Sometime this year I’d like to get carpeting on the stairs, upstairs hallway, and in our daughter’s bedroom. The master bedroom carpeting is brown, and the rest will be a tan color - very neutral. Downstairs we have mostly tile, with carpeting in the family room and living room. I’d like to get hardwoord in the living room, but that can wait for now because we have kids and a dog. I think we’ll do that when it’s just DH and me so it won’t get trashed.

What brand names seem to be the best? The worst?

I think you can get serious underlay for the floor, too, if you want to reduce noise. That might only be an option for a floating floor, though.

We have all the carpet out of our main floor (including bedrooms) now, and I’m loving it. It seems like the linoleum we have now is virtually maintenance-free - I run the swiffer over it every two weeks or so (or whenever I notice the cat hair accumulating in the corners), and it always looks fine. The whole house seems to smell better, too. I like the idea of having no wall-to-wall carpets, just decorating with nice rugs (that can be cleaned properly and easily replaced).

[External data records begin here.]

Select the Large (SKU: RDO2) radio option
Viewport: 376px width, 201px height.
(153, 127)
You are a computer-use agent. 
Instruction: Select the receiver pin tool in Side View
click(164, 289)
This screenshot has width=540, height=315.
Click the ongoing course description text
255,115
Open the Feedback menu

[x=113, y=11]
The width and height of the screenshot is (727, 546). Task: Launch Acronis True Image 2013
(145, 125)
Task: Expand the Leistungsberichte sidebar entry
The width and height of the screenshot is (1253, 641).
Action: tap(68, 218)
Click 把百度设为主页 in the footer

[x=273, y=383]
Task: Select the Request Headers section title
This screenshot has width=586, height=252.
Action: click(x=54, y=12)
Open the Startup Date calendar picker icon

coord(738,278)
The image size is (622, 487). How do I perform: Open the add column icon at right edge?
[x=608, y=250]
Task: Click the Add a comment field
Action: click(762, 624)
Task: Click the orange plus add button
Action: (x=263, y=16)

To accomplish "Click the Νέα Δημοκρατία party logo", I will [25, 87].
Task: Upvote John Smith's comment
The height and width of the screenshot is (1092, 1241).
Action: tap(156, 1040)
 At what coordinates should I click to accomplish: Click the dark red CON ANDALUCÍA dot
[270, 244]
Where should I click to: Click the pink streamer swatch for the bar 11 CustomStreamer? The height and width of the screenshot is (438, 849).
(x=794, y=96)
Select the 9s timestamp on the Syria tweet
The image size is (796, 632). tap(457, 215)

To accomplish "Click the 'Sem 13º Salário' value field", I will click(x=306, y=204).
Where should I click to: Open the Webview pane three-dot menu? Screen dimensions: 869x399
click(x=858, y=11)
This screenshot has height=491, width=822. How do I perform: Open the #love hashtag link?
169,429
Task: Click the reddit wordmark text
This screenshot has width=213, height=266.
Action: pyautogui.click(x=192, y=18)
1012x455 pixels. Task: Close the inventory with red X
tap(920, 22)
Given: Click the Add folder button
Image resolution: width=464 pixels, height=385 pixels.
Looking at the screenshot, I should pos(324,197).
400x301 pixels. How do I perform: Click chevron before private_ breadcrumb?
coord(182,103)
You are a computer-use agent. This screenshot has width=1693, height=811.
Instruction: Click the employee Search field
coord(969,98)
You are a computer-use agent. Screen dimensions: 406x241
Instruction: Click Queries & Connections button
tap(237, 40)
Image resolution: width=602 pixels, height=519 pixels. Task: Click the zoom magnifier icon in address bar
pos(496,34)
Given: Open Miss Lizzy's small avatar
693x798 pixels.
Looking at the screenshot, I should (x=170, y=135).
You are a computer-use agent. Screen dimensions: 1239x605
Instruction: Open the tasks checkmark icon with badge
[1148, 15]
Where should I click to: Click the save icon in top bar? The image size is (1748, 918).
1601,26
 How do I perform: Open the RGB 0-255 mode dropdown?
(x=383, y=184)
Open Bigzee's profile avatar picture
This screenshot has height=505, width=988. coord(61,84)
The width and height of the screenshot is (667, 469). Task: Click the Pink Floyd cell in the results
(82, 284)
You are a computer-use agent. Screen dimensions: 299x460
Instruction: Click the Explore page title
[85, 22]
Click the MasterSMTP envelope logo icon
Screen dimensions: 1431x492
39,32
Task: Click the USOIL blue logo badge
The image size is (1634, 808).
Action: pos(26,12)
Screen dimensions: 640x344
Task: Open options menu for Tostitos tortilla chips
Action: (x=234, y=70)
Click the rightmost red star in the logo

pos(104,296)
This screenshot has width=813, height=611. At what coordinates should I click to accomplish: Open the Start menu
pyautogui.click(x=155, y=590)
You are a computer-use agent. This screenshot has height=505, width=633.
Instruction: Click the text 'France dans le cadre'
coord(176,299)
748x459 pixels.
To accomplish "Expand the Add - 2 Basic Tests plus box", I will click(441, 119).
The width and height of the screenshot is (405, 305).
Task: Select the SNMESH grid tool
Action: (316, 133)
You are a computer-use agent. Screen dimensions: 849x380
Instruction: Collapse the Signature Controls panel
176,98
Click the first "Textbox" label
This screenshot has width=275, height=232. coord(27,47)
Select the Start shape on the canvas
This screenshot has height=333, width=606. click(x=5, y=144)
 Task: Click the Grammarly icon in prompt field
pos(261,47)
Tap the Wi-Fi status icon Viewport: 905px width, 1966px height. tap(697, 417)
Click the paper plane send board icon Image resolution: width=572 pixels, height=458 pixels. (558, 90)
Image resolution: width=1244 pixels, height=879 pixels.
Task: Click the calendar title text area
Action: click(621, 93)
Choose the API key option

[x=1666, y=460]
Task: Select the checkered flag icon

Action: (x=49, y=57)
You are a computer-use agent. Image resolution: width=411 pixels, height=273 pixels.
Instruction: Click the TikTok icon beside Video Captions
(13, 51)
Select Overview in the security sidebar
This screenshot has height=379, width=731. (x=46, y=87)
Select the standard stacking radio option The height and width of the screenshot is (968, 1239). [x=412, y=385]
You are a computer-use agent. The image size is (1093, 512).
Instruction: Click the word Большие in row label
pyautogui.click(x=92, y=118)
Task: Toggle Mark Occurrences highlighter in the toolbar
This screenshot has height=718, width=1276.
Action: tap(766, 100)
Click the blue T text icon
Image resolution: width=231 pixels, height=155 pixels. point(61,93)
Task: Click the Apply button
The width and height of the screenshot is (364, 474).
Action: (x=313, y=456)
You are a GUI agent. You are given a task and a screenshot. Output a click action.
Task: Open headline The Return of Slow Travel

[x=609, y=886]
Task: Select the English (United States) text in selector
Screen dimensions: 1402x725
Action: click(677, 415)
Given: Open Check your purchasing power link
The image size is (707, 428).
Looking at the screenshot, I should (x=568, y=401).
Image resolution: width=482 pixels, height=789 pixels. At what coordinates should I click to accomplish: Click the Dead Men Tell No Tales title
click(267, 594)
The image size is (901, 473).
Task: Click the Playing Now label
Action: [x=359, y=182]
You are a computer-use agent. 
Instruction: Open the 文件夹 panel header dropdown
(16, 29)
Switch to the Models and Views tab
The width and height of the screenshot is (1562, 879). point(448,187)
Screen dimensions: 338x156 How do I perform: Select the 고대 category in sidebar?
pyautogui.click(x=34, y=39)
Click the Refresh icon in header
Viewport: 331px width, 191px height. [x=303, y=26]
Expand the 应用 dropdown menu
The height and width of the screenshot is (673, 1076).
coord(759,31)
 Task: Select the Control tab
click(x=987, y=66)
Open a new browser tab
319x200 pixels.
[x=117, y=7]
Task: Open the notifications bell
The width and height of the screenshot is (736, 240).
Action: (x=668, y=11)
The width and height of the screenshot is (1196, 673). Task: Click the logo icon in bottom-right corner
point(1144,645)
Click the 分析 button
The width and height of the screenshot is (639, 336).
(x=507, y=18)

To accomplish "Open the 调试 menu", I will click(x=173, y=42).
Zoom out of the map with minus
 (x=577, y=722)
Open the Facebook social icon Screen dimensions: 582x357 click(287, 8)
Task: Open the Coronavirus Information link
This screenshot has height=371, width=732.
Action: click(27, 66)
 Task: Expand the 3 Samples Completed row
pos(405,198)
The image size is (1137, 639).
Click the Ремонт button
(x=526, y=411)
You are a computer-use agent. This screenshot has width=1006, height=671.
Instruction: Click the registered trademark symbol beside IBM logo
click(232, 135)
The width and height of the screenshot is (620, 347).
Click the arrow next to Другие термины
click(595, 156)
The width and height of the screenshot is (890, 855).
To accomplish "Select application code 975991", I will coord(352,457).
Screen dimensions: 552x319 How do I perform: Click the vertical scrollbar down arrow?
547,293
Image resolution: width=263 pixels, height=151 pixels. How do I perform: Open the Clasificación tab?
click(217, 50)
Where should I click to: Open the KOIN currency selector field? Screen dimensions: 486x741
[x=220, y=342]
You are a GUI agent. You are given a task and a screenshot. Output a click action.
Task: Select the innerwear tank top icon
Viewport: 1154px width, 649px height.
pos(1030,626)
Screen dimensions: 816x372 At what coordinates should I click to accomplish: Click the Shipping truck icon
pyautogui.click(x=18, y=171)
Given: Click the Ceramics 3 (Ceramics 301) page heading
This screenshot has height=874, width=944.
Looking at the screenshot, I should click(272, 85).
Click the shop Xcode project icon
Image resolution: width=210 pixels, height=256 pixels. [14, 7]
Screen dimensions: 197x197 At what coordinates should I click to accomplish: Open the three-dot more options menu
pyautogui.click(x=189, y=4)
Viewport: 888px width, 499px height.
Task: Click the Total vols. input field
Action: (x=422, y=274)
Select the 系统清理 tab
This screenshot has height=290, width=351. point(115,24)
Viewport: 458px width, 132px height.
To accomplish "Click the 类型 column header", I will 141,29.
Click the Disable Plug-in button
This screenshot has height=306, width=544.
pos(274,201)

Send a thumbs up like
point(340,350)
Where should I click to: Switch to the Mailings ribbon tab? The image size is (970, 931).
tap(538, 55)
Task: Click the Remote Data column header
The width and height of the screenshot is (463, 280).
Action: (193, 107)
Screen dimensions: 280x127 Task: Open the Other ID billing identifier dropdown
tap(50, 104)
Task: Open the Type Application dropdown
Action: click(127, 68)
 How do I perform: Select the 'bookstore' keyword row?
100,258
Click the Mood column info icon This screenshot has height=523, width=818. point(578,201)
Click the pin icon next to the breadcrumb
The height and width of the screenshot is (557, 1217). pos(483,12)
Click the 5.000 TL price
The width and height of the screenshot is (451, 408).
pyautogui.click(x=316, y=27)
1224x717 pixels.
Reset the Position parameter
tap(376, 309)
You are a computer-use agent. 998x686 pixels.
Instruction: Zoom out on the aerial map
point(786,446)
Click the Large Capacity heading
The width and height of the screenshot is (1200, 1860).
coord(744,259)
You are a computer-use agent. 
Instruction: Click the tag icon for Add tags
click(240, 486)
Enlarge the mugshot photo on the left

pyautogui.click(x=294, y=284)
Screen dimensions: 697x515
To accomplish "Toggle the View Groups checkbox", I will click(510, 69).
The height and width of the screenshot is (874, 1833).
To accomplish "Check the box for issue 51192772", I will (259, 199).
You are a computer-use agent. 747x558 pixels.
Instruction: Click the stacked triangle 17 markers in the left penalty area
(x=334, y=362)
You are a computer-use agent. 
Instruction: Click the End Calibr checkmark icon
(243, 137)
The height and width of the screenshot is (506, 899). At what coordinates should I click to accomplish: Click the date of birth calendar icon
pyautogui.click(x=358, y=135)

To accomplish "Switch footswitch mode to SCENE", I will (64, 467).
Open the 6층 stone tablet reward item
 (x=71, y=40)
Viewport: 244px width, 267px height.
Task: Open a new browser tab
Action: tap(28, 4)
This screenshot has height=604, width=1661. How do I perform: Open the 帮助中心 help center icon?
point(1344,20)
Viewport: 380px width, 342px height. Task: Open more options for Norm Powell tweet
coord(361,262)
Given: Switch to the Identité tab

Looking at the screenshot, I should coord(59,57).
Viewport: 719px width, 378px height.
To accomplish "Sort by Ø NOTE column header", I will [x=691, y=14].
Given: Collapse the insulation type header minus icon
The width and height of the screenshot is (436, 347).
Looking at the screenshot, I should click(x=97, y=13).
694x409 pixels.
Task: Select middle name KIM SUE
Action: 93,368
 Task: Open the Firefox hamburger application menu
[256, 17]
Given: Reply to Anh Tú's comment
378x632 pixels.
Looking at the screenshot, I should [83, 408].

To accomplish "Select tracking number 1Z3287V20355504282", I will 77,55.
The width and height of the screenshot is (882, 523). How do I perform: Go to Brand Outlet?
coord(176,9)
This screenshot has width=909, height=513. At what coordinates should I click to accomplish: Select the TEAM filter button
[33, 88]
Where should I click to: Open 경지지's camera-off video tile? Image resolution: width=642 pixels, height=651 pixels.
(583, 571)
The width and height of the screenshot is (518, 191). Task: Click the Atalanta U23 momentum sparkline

Laminate isn’t that much cheaper. When we redid our kitchen/dining room a few years back, the price difference was only about 150 dollars. Also if there are any uneven bits on the subflooring, laminate may not be a good choice: we found that out the hard way when the flooring people came to install the laminate we’d ordered, said the dips were too substantial, and we needed to go with a nailed-in option. They could have filled in the dips, but wouldn’t warrantee (is that a word?) the floors if they did.

I disagree that hardwood is delicate - some of the finishes may get scratched but a) the underlying wood isn’t usually damaged, and b) the wood can always be refinished. Possibly spot repairs may be done, depending on the surface (a friend who has oiled hardwood rather than urethane simply sands / re-oils the spot). With laminate, it may not scratch as easily but if it does, you’re out of luck.

Hardwood generally adds to the value of the house. It is, however, cold to the bare tootsies. Area rugs are good for that (depends on your own dust issues; we didn’t put rugs in my daughter’s bedroom due to allergies).

We’re in the process of gradually replacing all the carpet in our house with hardwood as we can afford to do so. We’ve done 3 of the 4 bedrooms, and the family room; next up will either be the main hallway/stairs and guest bedroom, or the dining/living room.

I wouldn’t go for any really funky woods unless you really only plan to do a room or two. Otherwise you wind up having wood transitions (e.g. oak hallway with cherry bedroom), or having to do the whole house in that wood. If you’re genuinely doing just 1 room and don’t plan on doing others, then go for whatever wood you like - there are some very attractive varieties. We made the “mistake” of putting some lovely birch planks (wider boards) in our bedroom but will ultimately do oak in the rest of the house (kitchen/foyer were already oak) and that’ll be a bit odd.